By Brendan B. Read, Senior Contributing Editor  |  May 01, 2011




 


This article originally appeared in the May 2011 issue of Customer Interaction Solutions

Contact centers are conservative organizations for good reason: they have to get it right on their tasks, whether customer service, support, sales, or billing and collections, as they are on the corporate front lines, interacting with customers. There is little room for error but when these occur–which are inevitable even in the best of outfits–they hear about it ASAP.

So it is understandable that contact centers have been cautious when it comes to handling customer comments and leads via social media. The wrong strategies, training and responses could have serious consequences for their organizations, or in the case of outsourcers, their clients’ brands and reputations, and their collective bottom lines.

Tim Passios (News - Alert), director of solutions marketing at Interactive Intelligence points to this reluctance in a Feb.17, 2011, blog entry titled “Contact Centers Today-Support for Social Media is practically nonexistent”. Tim wrote, “most contact centers just aren’t feeling the absolute need to support it as a channel for now.”

Instead, what contact centers appear to be doing, Tim reports–and rightly so–is undertaking due diligence on social media. Contact centers are “asking all the right questions”, such as whether they need to monitor all of social media or focus on just a few sites, how to respond and how quickly and how to queue and route these interactions.

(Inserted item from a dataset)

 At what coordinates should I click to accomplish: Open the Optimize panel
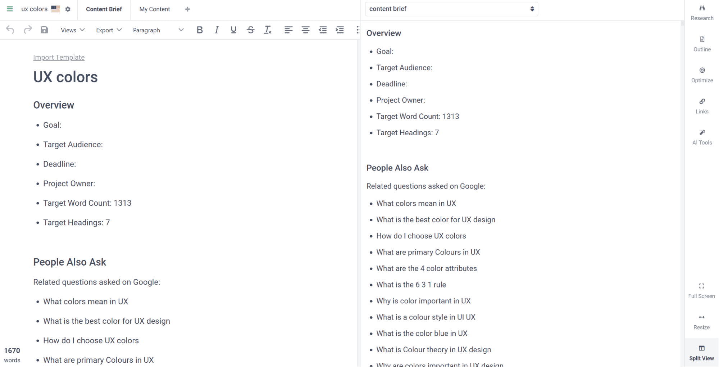(701, 75)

And they are asking what is arguably the most important question of them all, which is how do they prepare their agents, supervisors and their customers for social media support?

Why is this last question critical? Because social media is media, just like TV, radio, online and print, where the speakers, in this instance comments posters who are working for organizations, are acting as corporate spokespeople.

The impacts of remarks made in media are deeper and more immediate than any words uttered in customer service. And with the realtime nature of social media, there is little leeway for buffering remarks as there is in e-mail or chat. You rarely get a second chance in media, and social media is no different.

This set of points was driven home by high-profile “misTweets” –and resulting firings–as reported in a New York Times story written by Stuart Elliott, “When the Marketing Reach of Social Media Backfires” posted March 15, 2011.

The piece cited an employee of an ad agency handling the Chrysler consumer brand’s Twitter account who was kicked to the curb after posting a comment that read, “I find it ironic that Detroit is known as the #motorcity and yet no one here knows how to drive.” Between “to” and “drive” was a vulgarity. And Gilbert Gottfried, the most-used voice behind the AFLAC duck got ‘plucked’ so to speak when he “started to post at least 10 jokes to his personal Twitter feed about the earthquake and tsunami in Japan — a market that accounts for 75 percent of Aflac’s revenue,” said the Times.

“Brands need to “establish a social media policy,” said Daniel Khabie, CEO of digital media ad agency Digitaria because without such precautions, “we’re giving people loaded guns to do incredible harm.”

To prevent that from happening, organizations should have corporate communications (corpcomm) create a policy in consultation with legal and act as the gatekeepers. Corpcomm should select and train staff for dedicated social media teams, approving those with media and PR experience as well as contact center skills. In smaller firms corpcomm would be the social media team, just as they do for other media. All companies need to collect social comments and try to match commenters’ social handles with names in customer/prospect databases and integrate these with their remarks from other channels. They can then obtain complete and close-to-realtime views of customers’, prospects’ and the public’s viewpoints, such as for followup.

In such a fashion, contact centers will get social media right. And the sooner they do, the better it will be for their organizations because social media is becoming one, if not the most critical interaction channels.

When combined with the rapid takeup of self-service coupled with stronger demands for higher quality service from customers it is not inconceivable then that the social media teams will become the contact center teams.